## Stated exercise
Output the data below word for word, leaving out the pictures.

━━━ Material

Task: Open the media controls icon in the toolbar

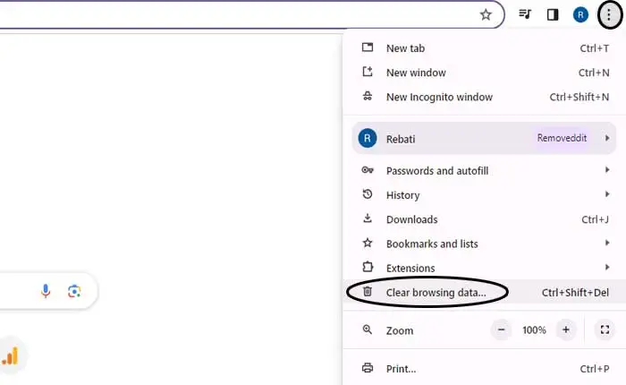Action: (526, 14)
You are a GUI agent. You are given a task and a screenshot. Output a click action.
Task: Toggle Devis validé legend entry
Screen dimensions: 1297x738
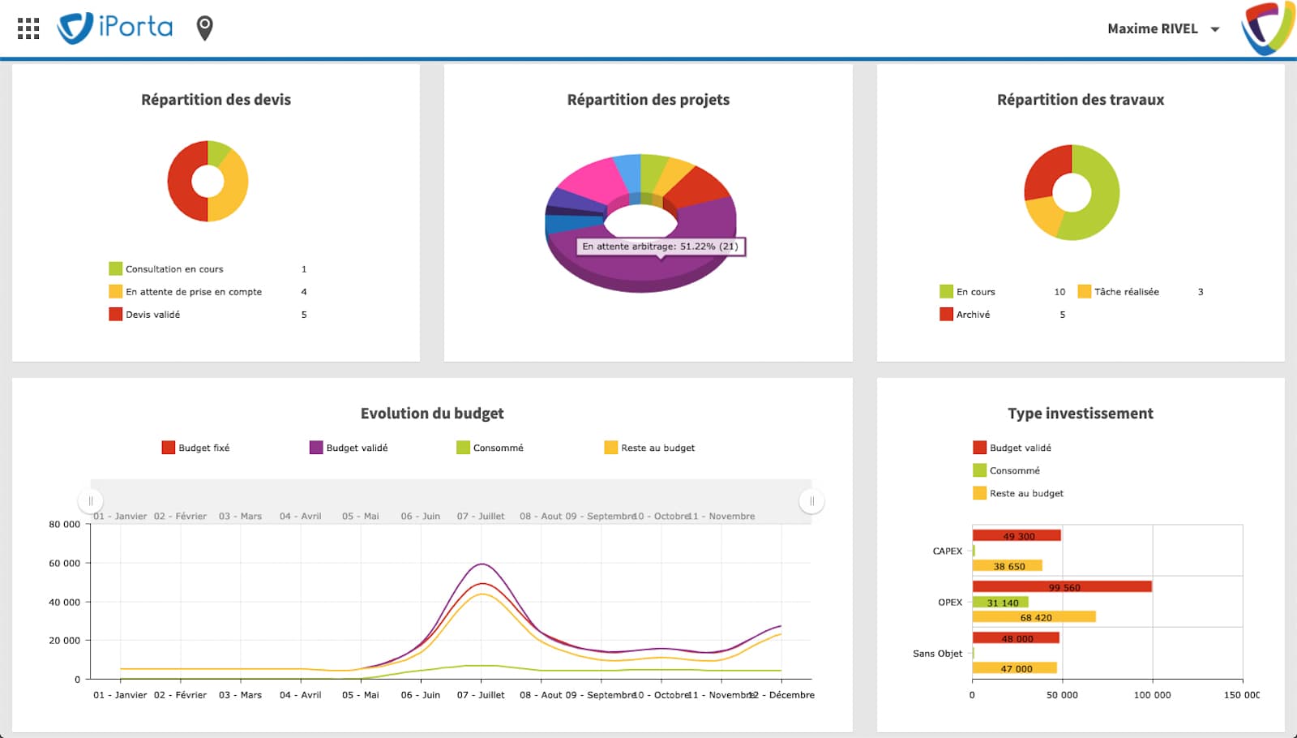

━━━━━━

## Solution to this task
Task: Open the media controls icon in the toolbar

Action: (526, 14)
You are a GUI agent. You are given a task and a screenshot. Output a click action.
Task: Toggle Devis validé legend entry
Screen dimensions: 1297x738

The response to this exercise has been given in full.